Changes to CFPB: Staying Compliant Despite the Uncertain Future of the CFPB
In 2010, Congress passed the Dodd-Frank Wall Street Reform and Consumer Protection, which authorized the creation of the Consumer Financial Protection Bureau. The agency was created to supervise banks, lenders, and other non-bank agencies, such as credit reporting agencies, and protect consumers by keeping them informed and accepting their complaints related to mortgages, loans, and credit cards.
Although the CFPB has saved consumers $11.8 billion since 2011, the Trump Administration has targeted it as part of its desire to cut business regulations by 75%. The agency has long been perceived by many Republicans as being too powerful and not accountable to elected officials.

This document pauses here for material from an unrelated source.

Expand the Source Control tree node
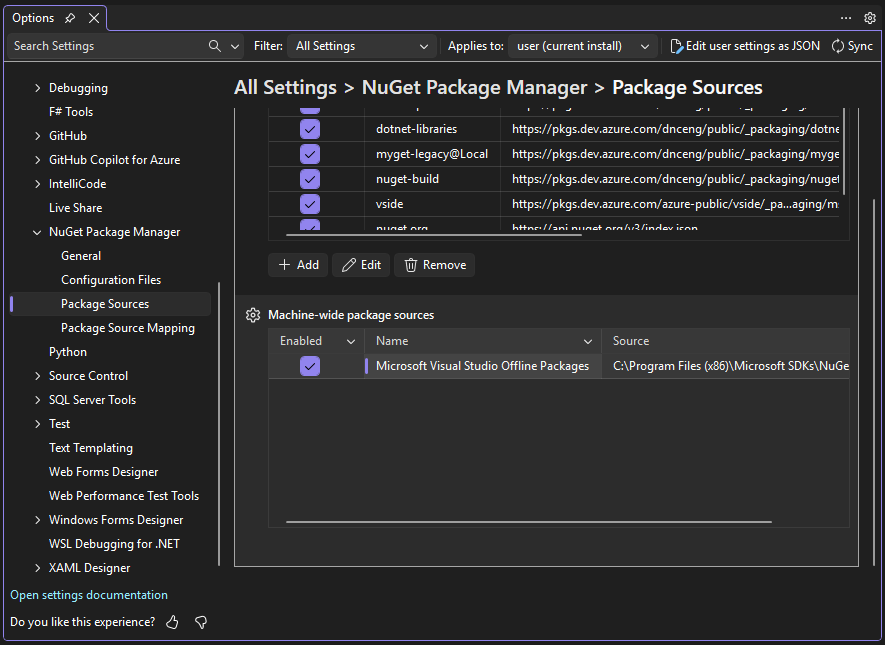The width and height of the screenshot is (885, 645). coord(38,376)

Under the Financial CHOICE Act, which made it through the House of Representatives in early June, the rules created as part of Dodd-Frank would be cut back or eliminated. As the act moves through the Senate, it’s likely to be restructured to garner more bipartisan support; otherwise, it probably won’t generate the votes needed to become law.

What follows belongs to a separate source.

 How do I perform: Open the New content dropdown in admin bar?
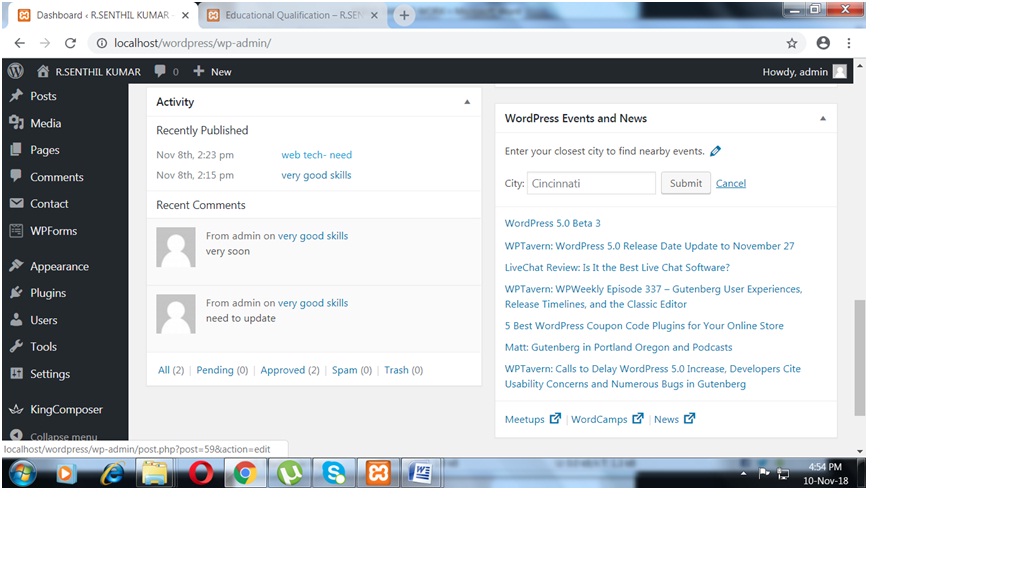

So as President Trump looks to reform or even eliminate the CFPB, lenders and mortgage servicers need to keep a close eye on what transpires to stay compliant under the government’s regulations. Yes, change may be slow to come, but because the agency faces the possibility of losing resources or even being dissolved, in the coming weeks and months it may move to increase the number of audits it carries out.
It’s imperative that lenders and mortgage servicers are vigilant in continuing their relationships with their external compliance support vendors. In addition, they need to incorporate and utilize technologies that make it simpler for them to originate and service loans and ensure that they are fully compliant with CFPB regulations.
Regulatory Technology Offers Protection
Fortunately, lenders and mortgage servicers can stay CFPB compliant by utilizing regulatory technology, or RegTech, which uses automation to make it easier to adhere to the agency’s regulations. This technology can now provide much more protection than simply alerting lenders and mortgage servicers that they are or are not in compliance; it’s also able to help improve operational efficiency, reduce risks and frauds, and augment customer due diligence (CDD) and compliance management. For lenders and mortgage servicers, RegTech can also help speed up and make the governance, risk management, and compliance implementation and management processes easier during the lending process.
For lenders and mortgage servicers, it’s important to keep in mind that although the Trump Administration may be successful in reducing business regulations, it’s likely going to take some time before the new policies and rules go into effect, based on what happens with the Financial CHOICE Act in the Senate. And if they do, lenders and mortgage servicers are going to need some time to become fully compliant, which means that RegTech will surely be an invaluable tool moving forward.
Here at Bay National Title Company, we’ll keep you apprised of what’s going on with the changes to CFPB and how any changes to the agency could affect consumers and lenders going forward.